EXTERNAL EMAIL
On Thu, Mar 20, 2025 at 10:14:02AM +0800, hans.zhang wrote:
On 2025/3/19 17:55, manivannan.sadhasivam@xxxxxxxxxx wrote:
EXTERNAL EMAILHi Mani,
On Wed, Mar 19, 2025 at 05:31:01PM +0800, Peter Chen wrote:
On 25-03-19 14:25:34, Siddharth Vadapalli wrote:
Hello,
This series enables support to build the PCIe Cadence Controller drivers
and the PCI J721E Application/Wrapper/Glue driver as Loadable Kernel
Modules. The motivation for this series is that PCIe is not a necessity
for booting the SoC, due to which it doesn't have to be a built-in
module. Additionally, the defconfig doesn't enable the PCIe Cadence
Controller drivers and the PCI J721E driver, due to which PCIe is not
supported by default. Enabling the configs as of now (i.e. without this
series) will result in built-in drivers i.e. a bloated Linux Image for
everyone who doesn't have the PCIe Controller.
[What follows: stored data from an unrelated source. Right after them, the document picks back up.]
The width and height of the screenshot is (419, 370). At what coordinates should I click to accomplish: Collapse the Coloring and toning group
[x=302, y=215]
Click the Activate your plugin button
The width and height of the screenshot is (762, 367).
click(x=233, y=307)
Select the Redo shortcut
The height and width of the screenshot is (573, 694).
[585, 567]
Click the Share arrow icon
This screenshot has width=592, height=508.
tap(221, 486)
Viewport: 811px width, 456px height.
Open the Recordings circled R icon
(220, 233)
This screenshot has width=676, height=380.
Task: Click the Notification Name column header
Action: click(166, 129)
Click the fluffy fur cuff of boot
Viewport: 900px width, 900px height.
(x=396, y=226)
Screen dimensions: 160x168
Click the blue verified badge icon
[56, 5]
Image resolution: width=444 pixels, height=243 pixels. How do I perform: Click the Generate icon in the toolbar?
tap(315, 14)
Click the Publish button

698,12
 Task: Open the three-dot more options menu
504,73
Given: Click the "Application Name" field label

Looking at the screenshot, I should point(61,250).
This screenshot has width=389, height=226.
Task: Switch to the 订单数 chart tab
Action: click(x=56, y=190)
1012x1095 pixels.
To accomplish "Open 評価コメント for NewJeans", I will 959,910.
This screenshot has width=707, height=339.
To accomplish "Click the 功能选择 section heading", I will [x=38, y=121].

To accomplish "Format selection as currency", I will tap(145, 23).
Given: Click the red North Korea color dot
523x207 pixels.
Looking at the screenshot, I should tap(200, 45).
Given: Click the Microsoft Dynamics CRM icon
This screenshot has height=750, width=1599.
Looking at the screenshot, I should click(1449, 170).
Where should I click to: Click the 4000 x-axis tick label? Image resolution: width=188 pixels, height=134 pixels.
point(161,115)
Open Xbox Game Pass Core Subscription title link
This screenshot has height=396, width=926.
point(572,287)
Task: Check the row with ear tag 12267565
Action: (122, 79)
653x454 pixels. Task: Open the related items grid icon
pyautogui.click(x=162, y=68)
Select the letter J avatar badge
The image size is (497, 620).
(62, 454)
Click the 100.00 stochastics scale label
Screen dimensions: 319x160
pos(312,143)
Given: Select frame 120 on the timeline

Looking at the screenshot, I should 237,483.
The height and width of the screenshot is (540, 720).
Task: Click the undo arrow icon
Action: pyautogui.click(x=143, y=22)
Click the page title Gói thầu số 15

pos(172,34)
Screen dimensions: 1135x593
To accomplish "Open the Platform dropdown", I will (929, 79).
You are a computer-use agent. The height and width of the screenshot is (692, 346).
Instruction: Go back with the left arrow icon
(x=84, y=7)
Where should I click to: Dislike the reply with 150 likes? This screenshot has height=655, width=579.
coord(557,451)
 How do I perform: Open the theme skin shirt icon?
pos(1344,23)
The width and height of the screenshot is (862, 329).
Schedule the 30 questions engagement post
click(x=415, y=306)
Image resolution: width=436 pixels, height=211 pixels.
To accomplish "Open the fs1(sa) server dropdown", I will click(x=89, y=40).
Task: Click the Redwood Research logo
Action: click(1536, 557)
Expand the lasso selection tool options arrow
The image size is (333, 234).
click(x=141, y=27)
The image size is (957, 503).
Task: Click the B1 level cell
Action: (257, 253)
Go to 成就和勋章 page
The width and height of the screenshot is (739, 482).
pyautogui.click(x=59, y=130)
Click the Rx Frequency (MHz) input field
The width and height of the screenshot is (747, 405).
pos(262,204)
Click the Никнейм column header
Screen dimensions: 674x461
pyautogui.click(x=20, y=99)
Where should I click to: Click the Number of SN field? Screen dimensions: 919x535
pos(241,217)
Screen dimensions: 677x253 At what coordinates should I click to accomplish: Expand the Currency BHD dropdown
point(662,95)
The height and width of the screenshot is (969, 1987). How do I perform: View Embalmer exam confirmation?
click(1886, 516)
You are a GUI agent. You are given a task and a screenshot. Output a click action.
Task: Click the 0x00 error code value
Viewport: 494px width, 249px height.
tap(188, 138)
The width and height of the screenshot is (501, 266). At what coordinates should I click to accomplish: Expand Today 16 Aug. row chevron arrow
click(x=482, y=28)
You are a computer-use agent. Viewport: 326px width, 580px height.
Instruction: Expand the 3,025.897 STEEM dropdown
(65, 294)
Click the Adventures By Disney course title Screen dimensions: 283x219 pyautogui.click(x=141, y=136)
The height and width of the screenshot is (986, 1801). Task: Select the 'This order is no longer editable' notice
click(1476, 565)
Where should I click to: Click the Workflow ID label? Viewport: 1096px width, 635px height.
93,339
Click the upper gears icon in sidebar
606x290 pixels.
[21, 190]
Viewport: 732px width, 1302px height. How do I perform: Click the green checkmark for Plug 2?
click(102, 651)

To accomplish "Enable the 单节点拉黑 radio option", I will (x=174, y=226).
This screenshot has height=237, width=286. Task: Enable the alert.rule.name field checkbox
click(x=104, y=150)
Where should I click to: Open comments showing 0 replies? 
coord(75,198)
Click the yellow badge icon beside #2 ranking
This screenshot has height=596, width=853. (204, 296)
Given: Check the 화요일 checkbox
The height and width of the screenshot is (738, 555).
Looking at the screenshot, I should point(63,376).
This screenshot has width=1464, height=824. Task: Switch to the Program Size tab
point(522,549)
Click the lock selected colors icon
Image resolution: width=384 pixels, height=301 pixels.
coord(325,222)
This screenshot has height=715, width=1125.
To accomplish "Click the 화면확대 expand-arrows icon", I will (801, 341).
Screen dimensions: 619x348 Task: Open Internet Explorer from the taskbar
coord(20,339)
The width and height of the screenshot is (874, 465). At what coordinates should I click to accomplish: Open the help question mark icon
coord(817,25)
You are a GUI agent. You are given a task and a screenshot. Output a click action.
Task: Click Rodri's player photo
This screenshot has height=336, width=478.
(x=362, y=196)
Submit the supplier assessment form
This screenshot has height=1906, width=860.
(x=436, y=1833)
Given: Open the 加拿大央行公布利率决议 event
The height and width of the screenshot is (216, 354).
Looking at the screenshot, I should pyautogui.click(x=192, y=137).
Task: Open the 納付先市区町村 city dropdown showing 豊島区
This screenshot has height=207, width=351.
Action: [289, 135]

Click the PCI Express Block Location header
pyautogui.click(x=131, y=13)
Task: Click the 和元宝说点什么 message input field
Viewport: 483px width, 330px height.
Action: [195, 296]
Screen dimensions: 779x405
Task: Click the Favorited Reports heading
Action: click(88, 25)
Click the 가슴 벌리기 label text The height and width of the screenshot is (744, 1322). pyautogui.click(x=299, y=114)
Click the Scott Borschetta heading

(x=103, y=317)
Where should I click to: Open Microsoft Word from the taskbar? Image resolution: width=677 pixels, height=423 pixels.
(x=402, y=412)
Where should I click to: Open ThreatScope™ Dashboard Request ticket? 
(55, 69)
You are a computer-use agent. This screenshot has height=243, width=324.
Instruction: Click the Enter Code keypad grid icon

If the user doesn't enable PCIe controller device through DTS/ACPI,
that's doesn't matter.
The Linux Image for arm64 systems built using:
arch/arm64/configs/defconfig
will not have support for the Cadence PCIe Controller and the PCIe J721e
driver, because these configs aren't enabled.
@@ -209,6 +209,12 @@ CONFIG_NFC=m
CONFIG_NFC_NCI=m
CONFIG_NFC_S3FWRN5_I2C=m
CONFIG_PCI=y
+CONFIG_PCI_J721E=m
+CONFIG_PCI_J721E_HOST=m
+CONFIG_PCI_J721E_EP=m
+CONFIG_PCIE_CADENCE=m
+CONFIG_PCIE_CADENCE_HOST=m
+CONFIG_PCIE_CADENCE_EP=m
The common Cadence configuration will be select if the glue layer's
configuration is select according to Kconfig.
Please do not set common configuration as module, some user may need
it as build-in like dw's. Considering the situation, the rootfs is at
NVMe.
The common configuration at the moment is "DISABLED" i.e. no support for
the Cadence Controller at all. Which "user" are you referring to? This
series was introduced since having the drivers built-in was pushed back at:
We are using Cadence controller, and prepare upstream radxa-o6 board
whose rootfs is at PCIe NVMe.
It doesn't matter. Only criteria AFAIK to build the driver as built-in in
defconfig is that it should be a depedency for console. For some time, storage
was also a dependency, but for sure PCIe is not.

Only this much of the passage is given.